Exercise aim> Rewrite the listing below, substituting "Goal" for every "Instruction" and leaving everything else unchanged.

start Source material

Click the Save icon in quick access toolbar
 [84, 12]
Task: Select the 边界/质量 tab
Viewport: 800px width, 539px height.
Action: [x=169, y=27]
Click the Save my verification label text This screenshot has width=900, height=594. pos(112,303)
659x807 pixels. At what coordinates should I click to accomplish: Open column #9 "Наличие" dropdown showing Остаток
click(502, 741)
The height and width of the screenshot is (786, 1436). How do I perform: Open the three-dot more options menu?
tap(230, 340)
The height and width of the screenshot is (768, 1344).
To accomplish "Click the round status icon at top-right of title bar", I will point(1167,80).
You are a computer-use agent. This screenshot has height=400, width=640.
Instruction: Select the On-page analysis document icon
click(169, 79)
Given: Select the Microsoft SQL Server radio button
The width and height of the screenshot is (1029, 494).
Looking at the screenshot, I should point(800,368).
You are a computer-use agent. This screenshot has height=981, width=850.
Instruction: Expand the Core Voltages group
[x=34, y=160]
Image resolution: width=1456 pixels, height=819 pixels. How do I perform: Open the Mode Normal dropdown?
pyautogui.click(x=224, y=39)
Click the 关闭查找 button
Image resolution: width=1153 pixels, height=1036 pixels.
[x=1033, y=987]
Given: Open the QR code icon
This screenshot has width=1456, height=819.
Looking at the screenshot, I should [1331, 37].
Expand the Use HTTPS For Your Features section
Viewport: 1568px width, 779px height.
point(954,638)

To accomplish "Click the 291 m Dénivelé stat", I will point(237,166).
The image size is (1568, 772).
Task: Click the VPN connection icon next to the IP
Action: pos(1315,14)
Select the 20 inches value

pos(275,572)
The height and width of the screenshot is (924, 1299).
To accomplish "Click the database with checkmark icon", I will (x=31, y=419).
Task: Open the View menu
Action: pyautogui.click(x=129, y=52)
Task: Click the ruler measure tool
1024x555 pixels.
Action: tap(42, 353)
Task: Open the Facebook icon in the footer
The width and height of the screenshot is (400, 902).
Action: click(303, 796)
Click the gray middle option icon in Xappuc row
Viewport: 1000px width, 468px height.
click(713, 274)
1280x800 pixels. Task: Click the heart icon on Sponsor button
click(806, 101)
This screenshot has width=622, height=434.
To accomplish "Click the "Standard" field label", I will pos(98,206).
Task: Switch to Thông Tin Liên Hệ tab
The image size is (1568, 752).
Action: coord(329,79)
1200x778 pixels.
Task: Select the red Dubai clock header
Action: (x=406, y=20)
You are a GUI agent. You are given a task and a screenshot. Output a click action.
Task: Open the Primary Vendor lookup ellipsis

end Source material

Solution below>
Click the Save icon in quick access toolbar
 [84, 12]
Task: Select the 边界/质量 tab
Viewport: 800px width, 539px height.
Action: [x=169, y=27]
Click the Save my verification label text This screenshot has width=900, height=594. pos(112,303)
659x807 pixels. At what coordinates should I click to accomplish: Open column #9 "Наличие" dropdown showing Остаток
click(502, 741)
The height and width of the screenshot is (786, 1436). How do I perform: Open the three-dot more options menu?
tap(230, 340)
The height and width of the screenshot is (768, 1344).
To accomplish "Click the round status icon at top-right of title bar", I will point(1167,80).
You are a computer-use agent. This screenshot has height=400, width=640.
Goal: Select the On-page analysis document icon
click(169, 79)
Given: Select the Microsoft SQL Server radio button
The width and height of the screenshot is (1029, 494).
Looking at the screenshot, I should point(800,368).
You are a computer-use agent. This screenshot has height=981, width=850.
Goal: Expand the Core Voltages group
[x=34, y=160]
Image resolution: width=1456 pixels, height=819 pixels. How do I perform: Open the Mode Normal dropdown?
pyautogui.click(x=224, y=39)
Click the 关闭查找 button
Image resolution: width=1153 pixels, height=1036 pixels.
[x=1033, y=987]
Given: Open the QR code icon
This screenshot has width=1456, height=819.
Looking at the screenshot, I should [1331, 37].
Expand the Use HTTPS For Your Features section
Viewport: 1568px width, 779px height.
point(954,638)

To accomplish "Click the 291 m Dénivelé stat", I will point(237,166).
The image size is (1568, 772).
Task: Click the VPN connection icon next to the IP
Action: pos(1315,14)
Select the 20 inches value

pos(275,572)
The height and width of the screenshot is (924, 1299).
To accomplish "Click the database with checkmark icon", I will (x=31, y=419).
Task: Open the View menu
Action: pyautogui.click(x=129, y=52)
Task: Click the ruler measure tool
1024x555 pixels.
Action: tap(42, 353)
Task: Open the Facebook icon in the footer
The width and height of the screenshot is (400, 902).
Action: click(303, 796)
Click the gray middle option icon in Xappuc row
Viewport: 1000px width, 468px height.
click(713, 274)
1280x800 pixels. Task: Click the heart icon on Sponsor button
click(806, 101)
This screenshot has width=622, height=434.
To accomplish "Click the "Standard" field label", I will pos(98,206).
Task: Switch to Thông Tin Liên Hệ tab
The image size is (1568, 752).
Action: coord(329,79)
1200x778 pixels.
Task: Select the red Dubai clock header
Action: (x=406, y=20)
You are a GUI agent. You are given a task and a screenshot. Output a click action.
Task: Open the Primary Vendor lookup ellipsis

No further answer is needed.